Mind you, I harbor no ill feelings toward clothing knit from cotton or wool. I own and enjoy several items of each. But cashmere. Well, it’s just a cut above in so many ways. I could list all of the reasons why, but the cleaning lady in Seinfeld, The Red Dot episode, tells it so well.
OK, so anyone who knows what cashmere is and has ever felt something made from cashmere probably loves cashmere. Given the option, most would prefer cashmere, including George Costanza from Seinfeld, The Apology episode….
George: “Ho ho ho ho! I can’t wait for Hanke to come crawling back to me.”
Jerry: “Still with the neck hole?”
George: “Still upset.

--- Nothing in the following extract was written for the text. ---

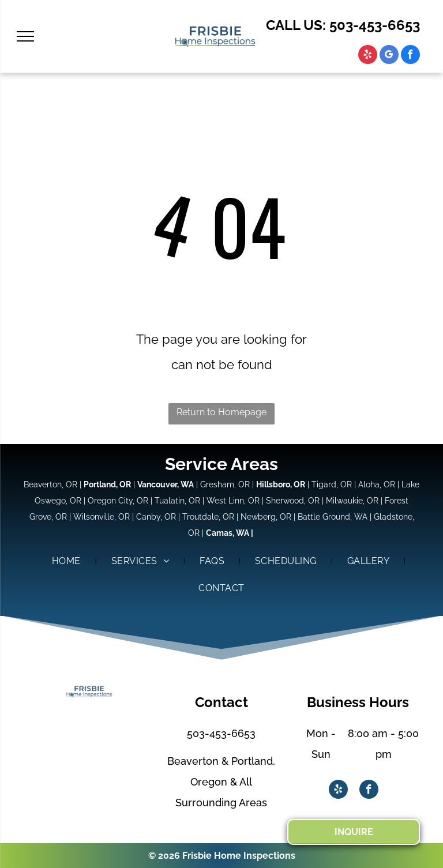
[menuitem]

Very upset.”
Elaine: “What neck hole?”
George: “Remember that New Year’s party he threw a few years ago? He had that
very drafty apartment, you know, I think on Ninth Avenue.”
Elaine, becoming bored: “Faster.”
George: “I asked if I could borrow a sweater.”
Jerry: “A cashmere sweater.”
George: “I said preferably cashmere, for warmth. So in front of the whole
party, he says, ‘No. I don’t want you stretching out the neck hole.'”
Elaine: “Ha ha ha ha ha ha ha!”
George: “Oh, yeah, sure, laugh it up. Everybody else did!”
Elaine: “Well, it’s funny. I mean, you have a big head. Or is it ’cause of
Jerry: “No, I think the head does most of the stretching.”
George: “Regardless. I had to walk around for the rest of the party in some
cheap Metlife windbreaker. Now, it is payback time.”
Cashmere is prized for it’s warmth. Even a very lightweight cashmere sweater can keep you warm because of it’s unmatched ability to trap air. But it’s expensive, right? Yes it is. And for good reason. For one, the soft, downy fleece is hand combed each Spring from the Kel goats that live high in the mountains of Inner Mongolia and nearby regions. So it’s not exactly like picking an apple from your tree in the backyard. In addition to that, each goat only provides a few ounces of the really fine fibers that live beneath the coarser exterior. As a result, the annual output from at least three of those goats is required for just one average size cashmere sweater.
But I implore you to look beyond the price tag and consider the long term benefits. The simple truth is that excellent quality cashmere is surprisingly practical. Sure cashmere costs more to buy, but it costs less to own and wear. A quality cashmere knit is relatively more expensive than a similar item made from other fibers, but it will out last cotton by a mile and even a really good wool sweater will lose it’s luster sooner than cashmere. Like many a fine red wine, when properly cared for, cashmere improves with age for a very long time. More to the point, cotton and wool, no matter what the quality, will never rival the soft look and feel of cashmere.
That fact holds true whether it be a sweater, a jacket or coat, scarf or shawl, or even a throw blanket for the sofa. Cashmere shawls were so popular among the elite of Europe between 1780 to 1880 that the period was often referred to as “the shawl years.” For many women a cashmere shawl is immensely practical. Especially in drafty theaters, when dining outdoors, or when traveling.
Note: Most cashmere knits have labels that suggest dry cleaning when necessary. While a good choice for multi-colored pieces, a better choice in most cases for solid color items is to hand or machine wash in water with a small amount of mild detergent. Then lay flat to dry on a white towel. Do not twist or wring.
I’m getting my mother a cashmere shawl or sweater for Christmas this year. Maybe both. She’s always wanted a cashmere sweater and it’s high time she gets it. Who will you give the gift of cashmere to this year?